Ever since he began publishing sci-fi stories to his website, The Martian author Andy Weir has been using unorthodox approaches to deliver his stories to audiences. His latest collection is not found online or on a bookshelf, but in a new app named Tapas, and we’ve got an exclusive excerpt from one of its stories.
The collection, titled Principles of Uncertainty, will be available on Tapas exclusively next week. The app offers a library of comics, novels and short stories through a “free to read” mechanic that let readers see previews of stories and then unlock more chapters by earning in-app currencies. It’s a weird blend of free-to-play video game concepts with a reading app, but makes an intriguing home for Weir’s latest batch of sci-fi stories.
We spoke to Weir about the collection, why he chose to release it on an app in the first place and his thoughts on finding new ways to keep telling stories to an audience in the digital age. Check it out below, as well as an excerpt from one of the tales in the collection, “Yuri Gagarin Saves the Galaxy”, making its debut here.
Why choose a service like Tapas to launch Principles of Uncertainty?
Andy Weir: Because they made a good offer! But seriously, I’m always excited to explore new ways to connect with readers and I think what Tapas is doing in focusing primarily on mobile phones and small chunks of text is interesting. And if it gets more readers to connect with my stories, that’s all I can ask for.
You’ve had a lot of experience with alternative means of publishing your stories beyond the traditional publishing route.
Weir: I think going forward there will be lots of different ways to reach readers. One area where something like Tapas could do really well is serials. It could take us back to the days of the Strand Magazine (which published the original Sherlock Holmes stories as serials). It would be neat to see that storytelling form resurrected.
What can you tell us about the rest of stories in Principles of Uncertainty?
Weir: They’re all short stories I came up with at random times. I don’t sit down with the intention to write a short story. I just randomly come up with the ideas at unpredictable intervals.
Is there a thematic thread that ties all nine stories together, or are they all just standalone short stories?
Weir: Nope! Each one is a standalone tale.
What inspired “Yuri Gagarin Saves the Galaxy”?
Weir: I was wondering what it would be like if aliens were just watching Earth, waiting for a chance to talk to us. I thought, “What would make them say hello?” And I figured it would be when we first sent someone into space. I kind of worked from there.
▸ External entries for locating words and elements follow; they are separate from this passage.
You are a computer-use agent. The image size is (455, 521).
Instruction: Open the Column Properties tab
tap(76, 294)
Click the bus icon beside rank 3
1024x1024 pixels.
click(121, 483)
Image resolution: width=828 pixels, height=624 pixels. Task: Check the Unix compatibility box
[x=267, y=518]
Vostok-1 soared into the sky, leaving Baikonur Cosmodrome far behind. Inside the spacecraft, Yuri Gagarin gasped for breath as immense forces pressed him into his seat. 119 seconds into the flight, the detachable boosters expended the last of their fuel and fell away from the rocket. The core stage continued thrusting for a further three minutes. Then the second stage ignited, launching the craft ever higher. Finally, after the most harrowing ten minutes in Yuri’s life, the engines fell silent. He had become the first human being to journey into space.
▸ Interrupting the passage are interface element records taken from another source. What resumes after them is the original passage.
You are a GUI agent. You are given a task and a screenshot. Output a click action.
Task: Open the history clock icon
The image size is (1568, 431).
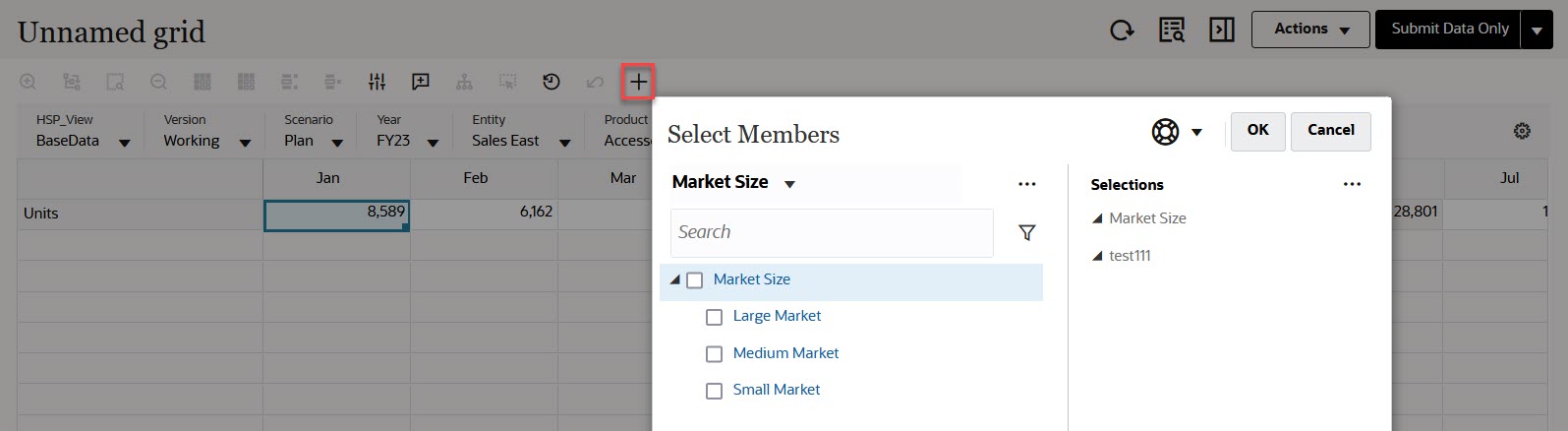(x=552, y=82)
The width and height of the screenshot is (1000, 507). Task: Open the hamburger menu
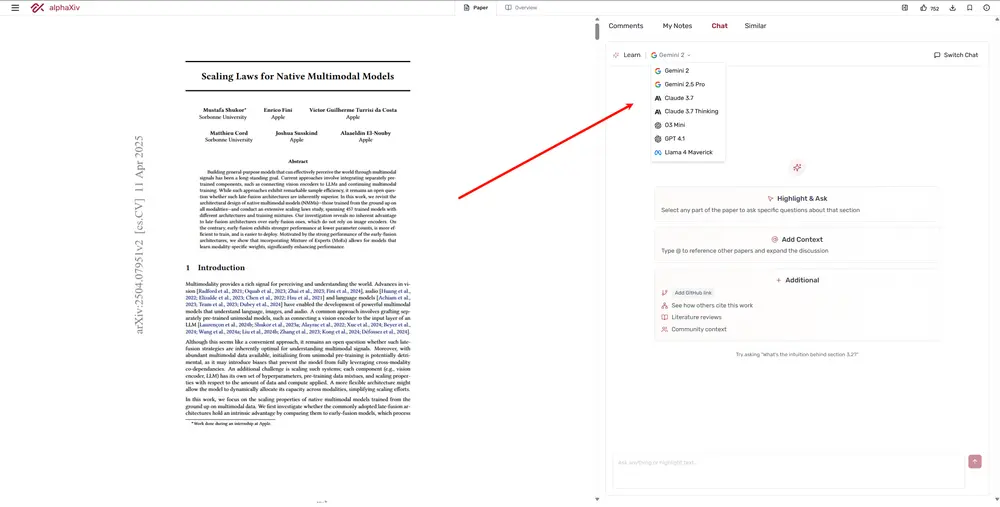click(15, 7)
“The flight is continuing well,” he reported back to Baikonur. “I can see the Earth. The visibility is good.”
“Welcome, Ambassador!” said a cheerful voice.
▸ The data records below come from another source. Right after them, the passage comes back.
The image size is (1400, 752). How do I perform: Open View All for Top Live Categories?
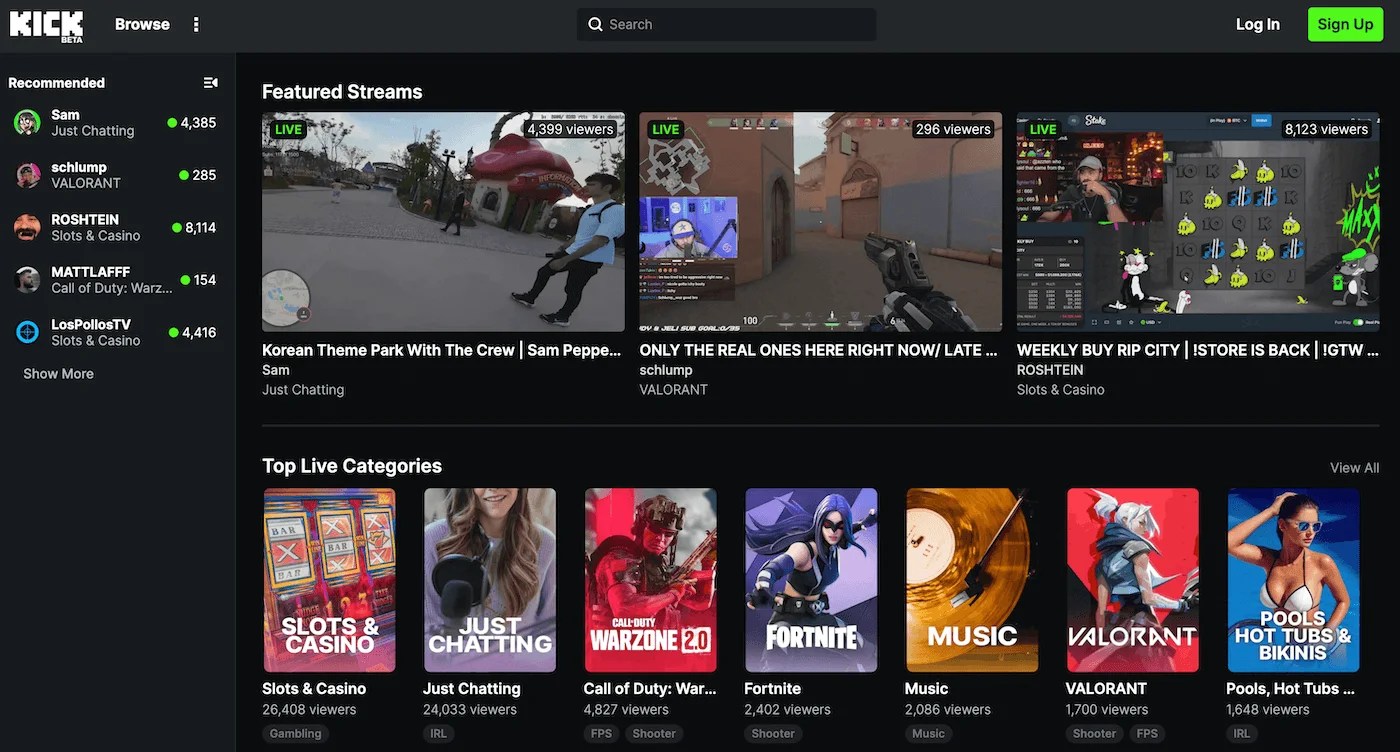(1354, 467)
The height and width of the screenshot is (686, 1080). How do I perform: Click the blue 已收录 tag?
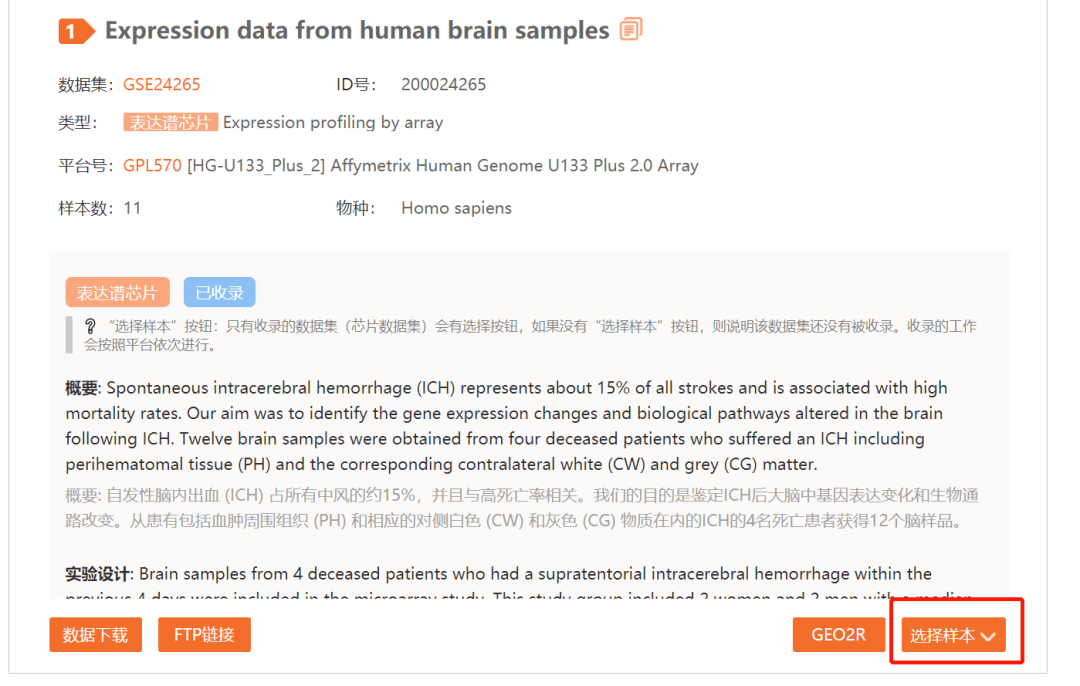coord(219,292)
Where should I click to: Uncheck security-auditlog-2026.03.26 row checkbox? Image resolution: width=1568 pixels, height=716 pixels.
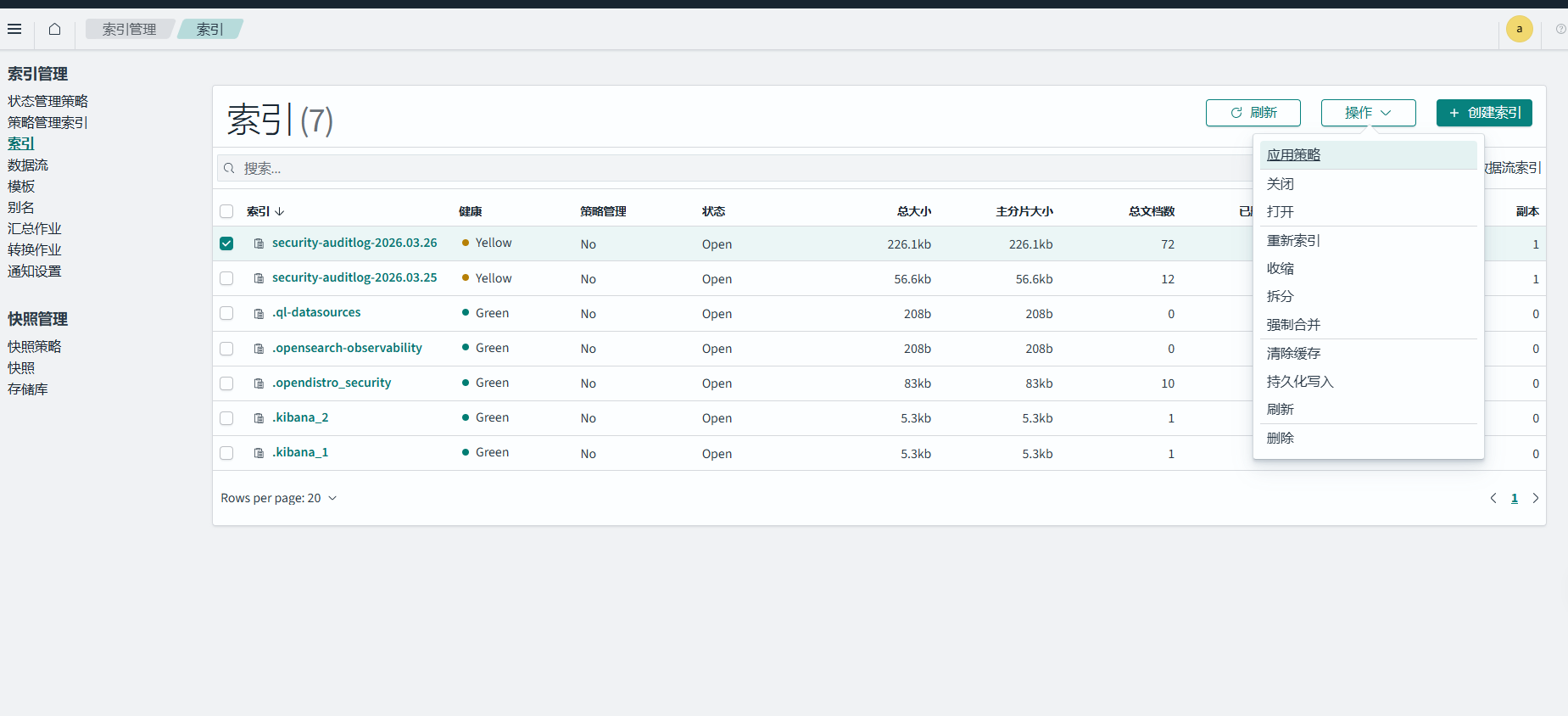[226, 243]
Yuri shuddered in surprise. Normally, transmissions were riddled with static and barely audible. But this voice had been clear as day.
“Ambassador, can you understand me?” The voice asked. It spoke with a Smolensk accent, reminding Yuri of his youth in Klushino.
“Who- who’s talking?” Yuri asked, glancing around the cabin.
“We are the Zorplaxian collective! We are a highly advanced civilisation and we have been watching your planet for some time now. Congratulations on your first manned spaceflight!”
“Baikonur,” Yuri said. “Be advised, I am experiencing auditory hallucinations.”
“Oh no, that won’t do,” said the voice. “We’re blocking your transmissions. We don’t want to muddy the waters with other humans. You are the one who came to space, so you are the one who speaks for your species. You are the Ambassador.”
“And let me say, you’re much better than that dog you sent up four years ago. We spent hours trying to communicate with it.”